His family moved to the United States early in his life. Neuberger began his career as an imitator of Ching Ling Foo, but went on to become the highest paid magician of his time. In 1900 he appeared in London changing his name from Sigmund to the Great Lafayette.

His act included a quick-change routine as well as dramatic illusions such as his own Lion's Bride (lady to lion).

The pampered object of The Great Lafayette's affection was Beauty, a perky terrier given to him as a pup by fellow conjurer Harry Houdini. Beauty had her own suite of brocaded rooms, ate five course meals, and wore a diamond studded collar.

Beauty died four days before the opening of a show at the Empire Theater in Edinburgh. After initial resistance from Edinburgh City Council, Neuberger had her buried in Piershill Cemetery. The Council would only give him a plot on the condition that Lafayette himself would be buried their upon his death. Four days later in a freak accident, Lafayette was performing his signature illusion, the Lion's Bride. An electrical fault in a lamp above the performer caused a fire. The elaborate set went up in flames in minutes.
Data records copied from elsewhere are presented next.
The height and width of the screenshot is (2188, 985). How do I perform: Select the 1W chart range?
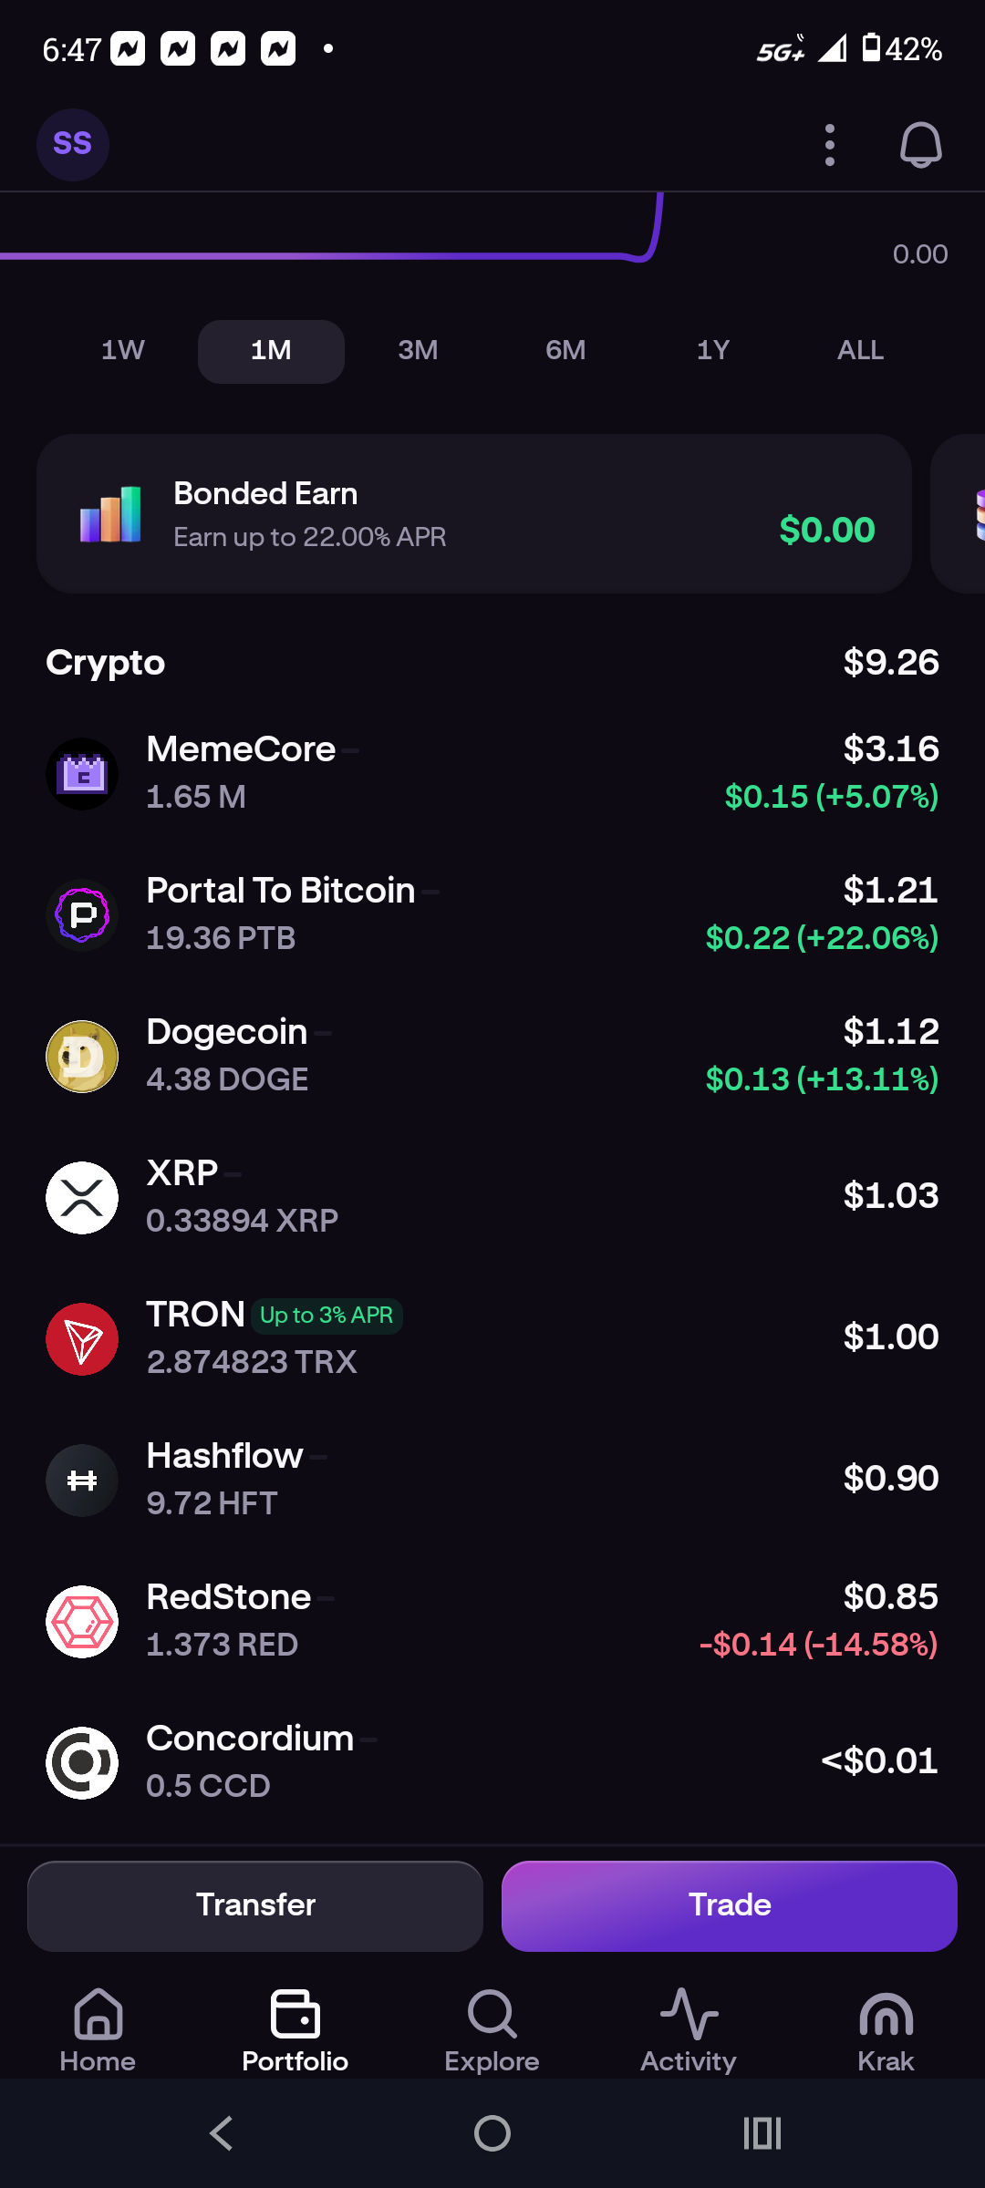(x=123, y=351)
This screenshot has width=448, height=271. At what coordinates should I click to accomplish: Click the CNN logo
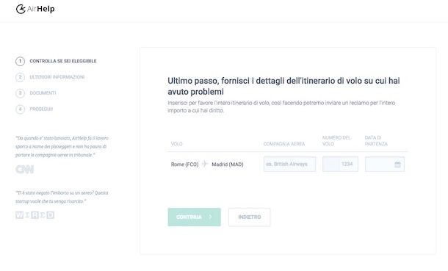pos(24,170)
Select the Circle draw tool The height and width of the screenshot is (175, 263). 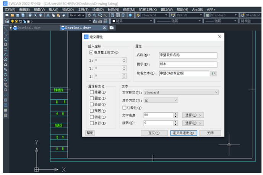pyautogui.click(x=5, y=60)
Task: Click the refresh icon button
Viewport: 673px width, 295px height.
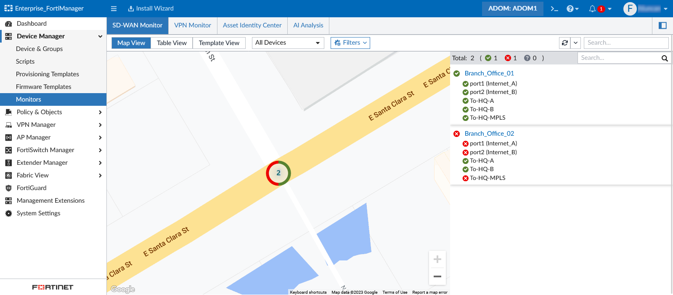Action: click(565, 43)
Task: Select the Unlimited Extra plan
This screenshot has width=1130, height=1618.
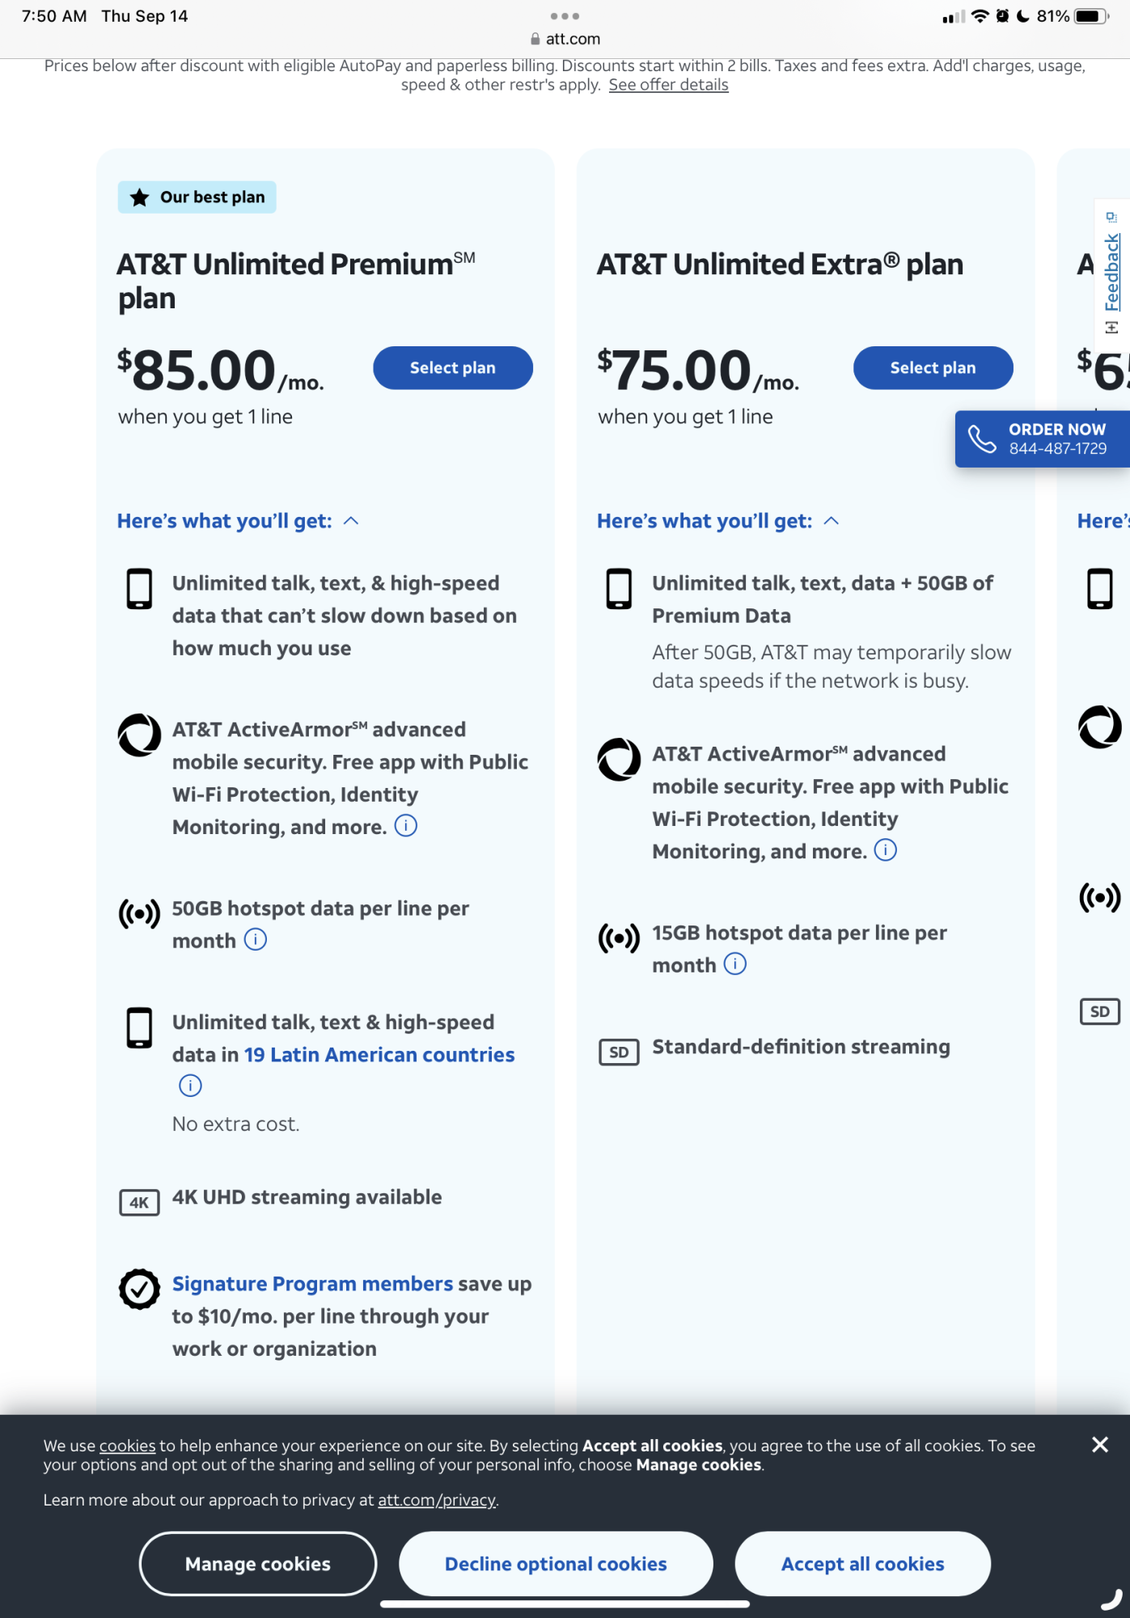Action: (x=933, y=368)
The audience, thinking that this was part of the illusion did not evacuate until the theater manager signaled the orchestra to play 'God Save the King'. Ten of the players of The Great Lafayette perished in the fire. The body of Lafayette was soon found and sent to Glasgow for cremation, however two days after the fire, workers were clearing the under stage area and found another body identically dressed as Lafayette. It turned out that the body in the crematorium was that of the illusionist's body double. Two days later the ashes of the Great Lafayette were taken through Edinburgh through a crowd estimated to number over 15,000 before being laid to rest in the paws of his beloved (and stuffed) Beauty.

100th anniversary

The 100th anniversary of the fire which The Great Lafayette and 10 other people is being marked by the Edinburgh Festival Theatre, which now stands on the site. They will also hold a seance.